HomeArte e finanzaL’arte contemporanea trova spazio all’interno delle aziende

L’arte contemporanea trova spazio all’interno delle aziende

Per realizzare la programmazione delle tre mostre annuali Spazio Leonardo ha messo a budget circa 30.000-35000 euro annui. Gli artisti coinvolti fino ad’ora sono tutti giovani e giovanissimi artisti italiani, con in comune un’attenzione alla ricerca alla sperimentazione, riflettendo così lo spirito innovativo di Spazio Leonardo stesso. Tra gli altri Filippo Minelli, Alberto Scodro e Thomas Berra.
La stagione 2019/2020 si è aperta il 23 ottobre con una personale di Stefano Serretta (1987). La curatela del Progetto Gallery è affidata a Marta Barbieri e Paola Bonino di UNA Galleria e le opere che man mano vengono acquisite vanno costituendo la collezione permanente di Spazio Leonardo, ben in vista all’interno dell’agenzia.

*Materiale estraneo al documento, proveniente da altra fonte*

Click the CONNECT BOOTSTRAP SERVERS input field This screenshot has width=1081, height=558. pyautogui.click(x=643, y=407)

Il progetto Gallery è la dimostrazione di una visione olistica del posto di lavoro; il contatto con l’arte contemporanea diventa un’esperienza quotidiana che può influire positivamente sul benessere dei dipendenti, almeno quanto un bar aziendale ben fornito, che comunque non manca.

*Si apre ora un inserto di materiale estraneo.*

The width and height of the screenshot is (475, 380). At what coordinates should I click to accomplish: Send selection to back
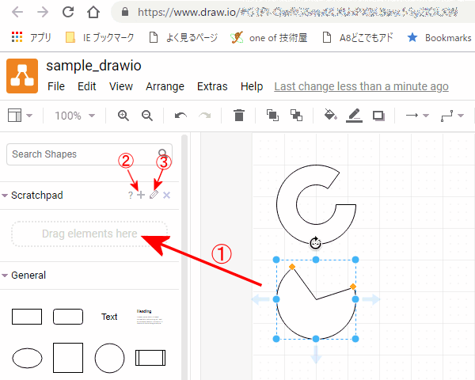tap(297, 116)
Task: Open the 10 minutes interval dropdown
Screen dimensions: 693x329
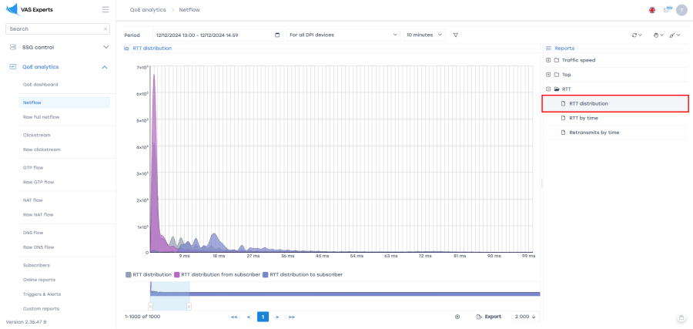Action: pos(424,35)
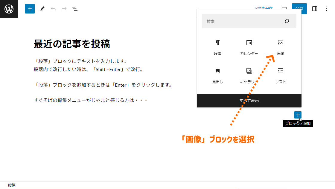This screenshot has height=189, width=335.
Task: Click the Redo arrow
Action: tap(64, 9)
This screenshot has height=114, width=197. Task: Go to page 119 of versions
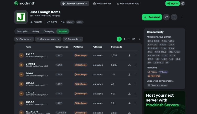click(133, 39)
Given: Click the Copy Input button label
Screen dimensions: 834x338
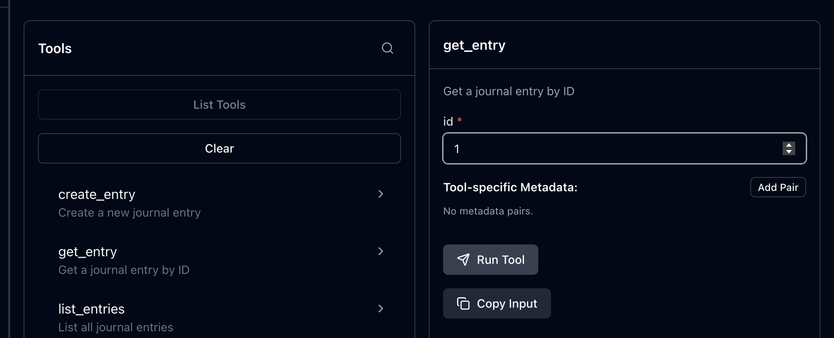Looking at the screenshot, I should [x=507, y=303].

Castiglioncello del Trinoro
Tra le colline della Val d’Orcia nel comune di Castiglioncello del Trinoro, Michael Cioffi un affermato avvocato americano, ha deciso di realizzare qui la sua utopia: ristrutturare e ridare vita ad un intero borgo, nasce così Monteverdi Tuscany , un hotel diffuso, con un corpo centrale di circa 20 stanze, un ristorante ed una spa. La realizzazione del progetto, che ha rispettato l’armonia del paesaggio e l’architettura circostante, è stata diretta dall’interior designer e appassionata d’arte contemporanea Ilaria Miani. Oltre a dare lavoro a più di 80 persone, Cioffi ha il merito di aver dato particolare rilevanza alla cultura: la piccola chiesa del borgo è stata adattata per ospitare concerti di musica lirica con una intensa programmazione annua e la partecipazioni di interpreti di fama internazionale. Un piano terra è stato, invece, ristrutturato per diventare l’art gallery del Borgo. Dal 2013, sotto la direzione artistica di Sarah McCrory è stato attivato un programma di residenze a cui fa seguito una mostra. Il primo artista ospitato è stato il britannico Marvin Gaye Chetwynd (1973) e da allora con una programmazione di 3-4 appuntamenti l’anno si sono susseguiti molti artisti, tra cui l’italiano Patrizio di Massimo (Jesi 1983, Galleria T293, prezzi tra 20-30.000 euro) e persino nel 2017, Laure Prouvost (Lille, 1978), con un progetto “I origine of the world by grandma” in cui metteva in relazione il corpo umano con il paesaggio in modo ironico e dissacrante, in una reinterpretazione sarcastica dei luoghi circostanti

Monteverdi Tuscany copre tutti i costi di permanenza dell’artista oltre che le varie spese di trasporto e di viaggio. Le opere prodotte vengono spesso acquisite, circa 40 fino ad ora, soprattutto quelle su commissione o che hanno un maggior legame con il territorio circostante e vanno così formando il patrimonio artistico del borgo, dove vengono poi redistribuite sia nelle camere private che negli spazi comuni. Il progetto è rivolto anche e soprattutto agli abitanti della zona perchè usufruiscano dell’offerta culturale del borgo con uno spirito di mecenatismo american-rinascimentale.

Modena
C’è, infine, un altro esempio forse più piccolo ma altrettanto significativo: a Modena ha la sua sede la Malagoli Aldebrando Srl , impresa specializzata nella lavorazione di lamiere. L’azienda modenese ha lavorato insieme a Rytz Monet (Bari 1982, le sue opere da Galleria Michela Rizzo tra 2-8.000 euro) alla realizzazione di alcuni suoi lavori, tra cui un’opera dal titolo «20 YEARS AGO», una scritta composta da lettere d’acciaio e luci led. La realizzazione del progetto ha appassionato i proprietari della Malagoli Aldebrando Srl a tal punto che, terminata l’edizione 1 di 3 dell’opera, hanno sentito l’esigenza di acquisire (e ovviamente produrre) l’edizione 2 di 3, facendosi affiancare da LaRete Art Projects per la parte curatoriale. Hanno quindi deciso di installarla nel capannone di produzione, in dialogo costante con chi l’ha fisicamente realizzata.